* _Your objective_
Please rewrite the lines below, replacing "X-Large" with "Extra Large" and leaving everything else unchanged. Omit the pictures from your answer.

* _Records for the task_

"""

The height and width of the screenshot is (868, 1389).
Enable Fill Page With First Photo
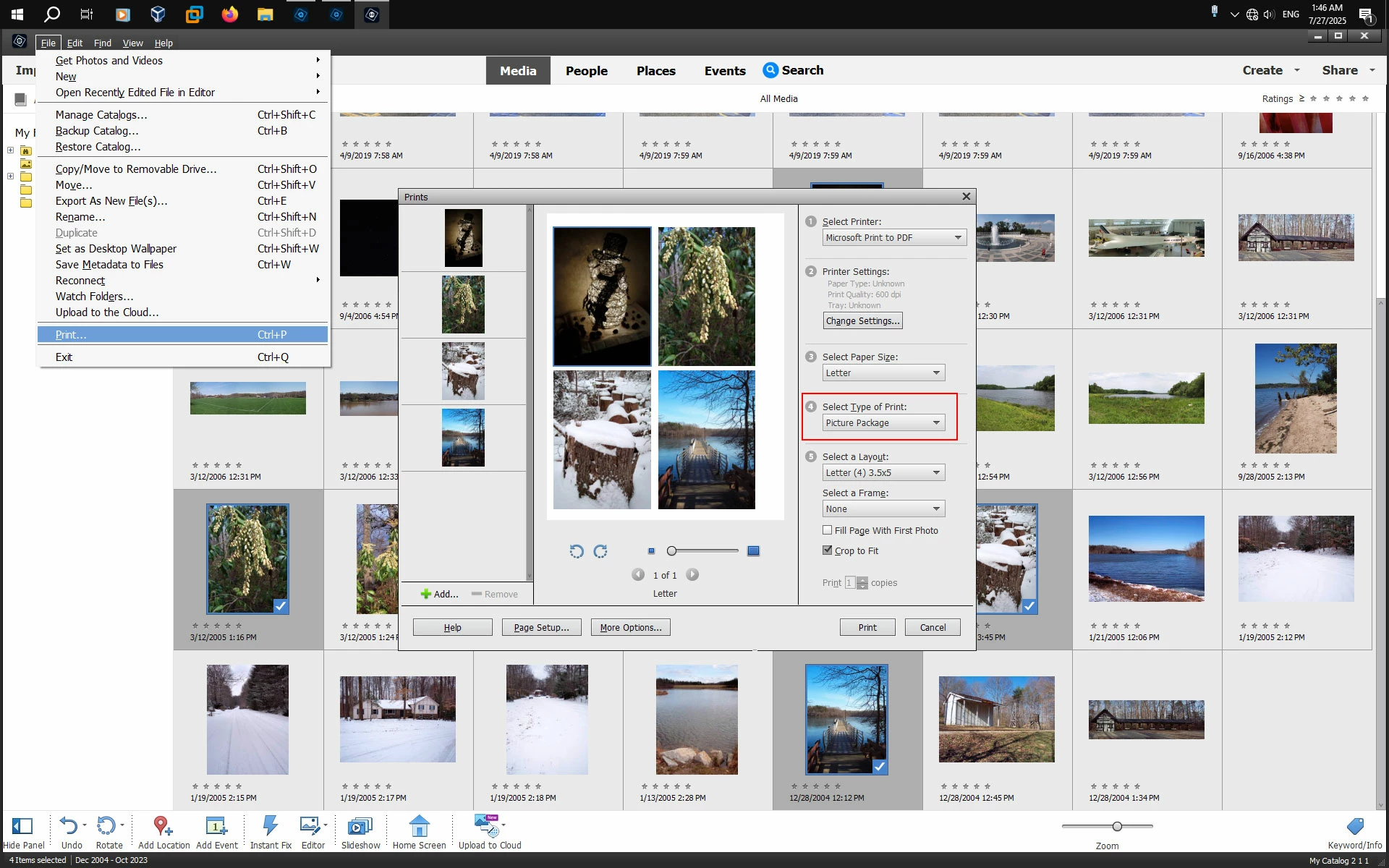pos(827,530)
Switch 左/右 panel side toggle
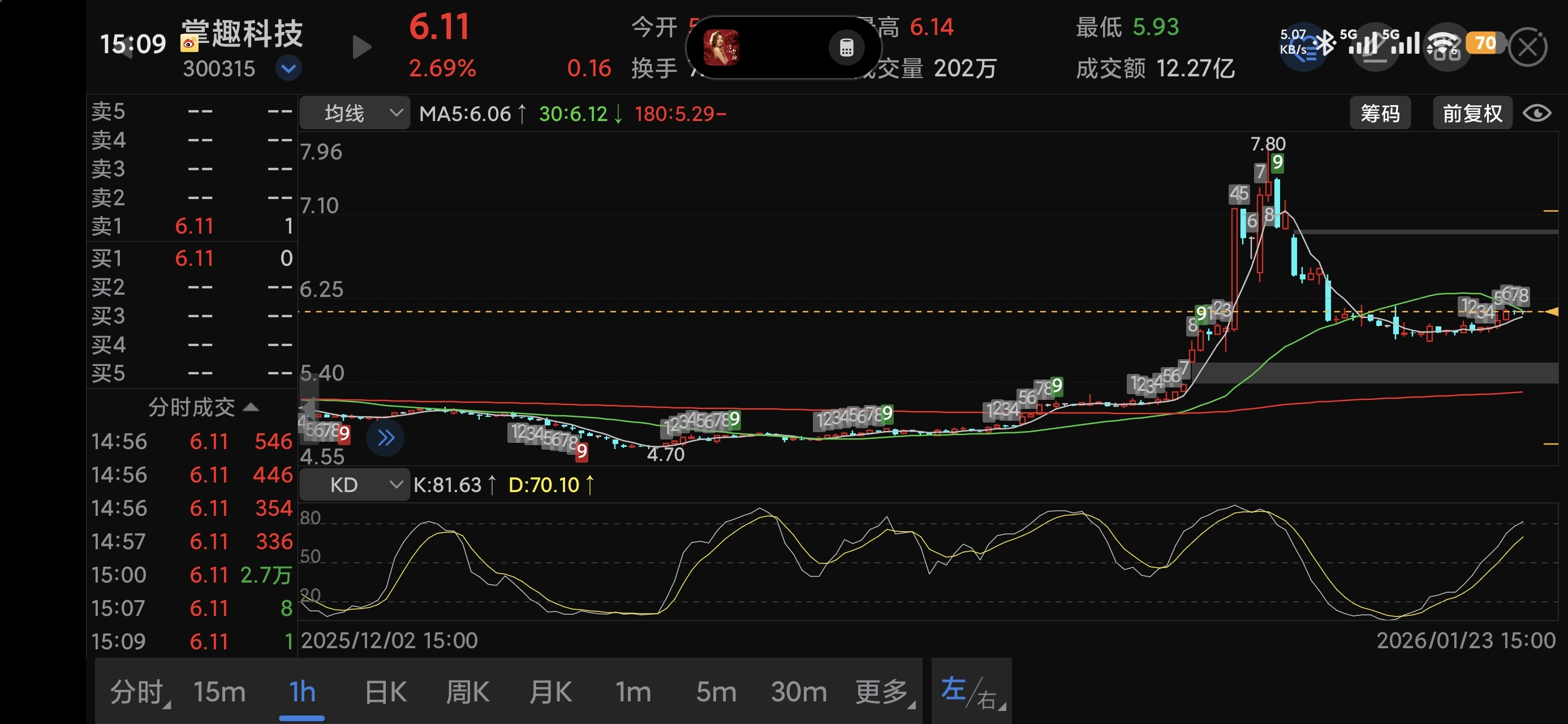 pos(971,692)
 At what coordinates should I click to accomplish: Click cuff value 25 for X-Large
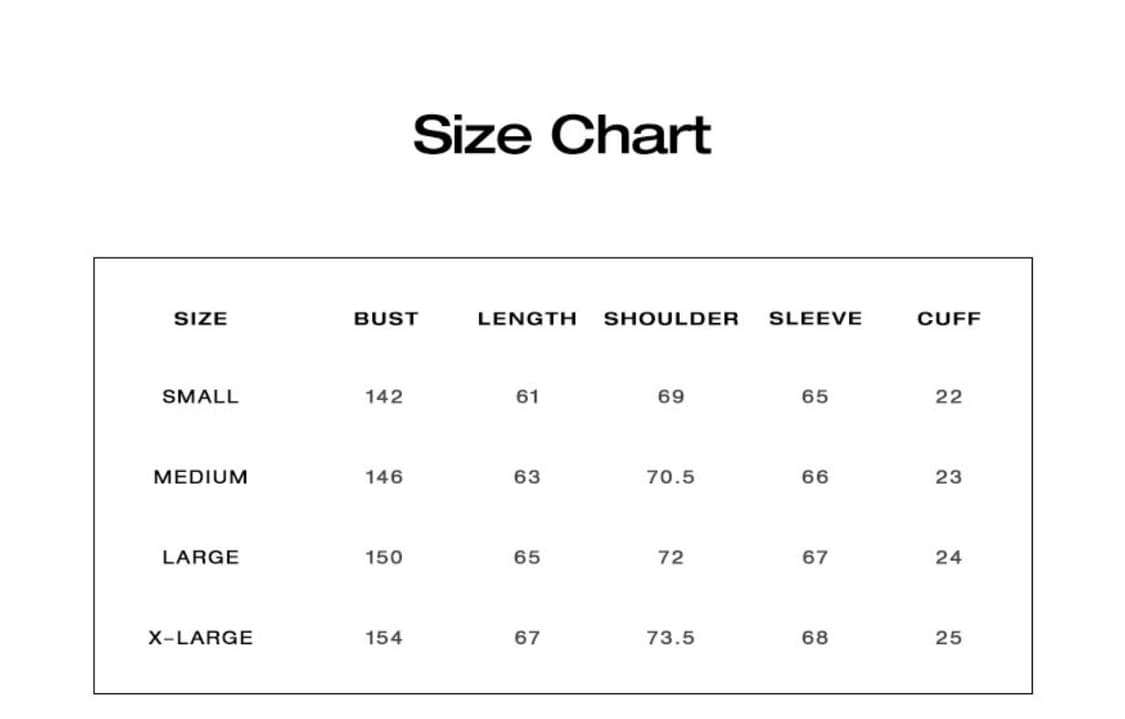[x=949, y=638]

"""

* _Solution for this problem_
The height and width of the screenshot is (868, 1389).
Enable Fill Page With First Photo
pos(827,530)
Switch 左/右 panel side toggle
 pos(971,692)
 At what coordinates should I click to accomplish: Click cuff value 25 for Extra Large
[x=949, y=638]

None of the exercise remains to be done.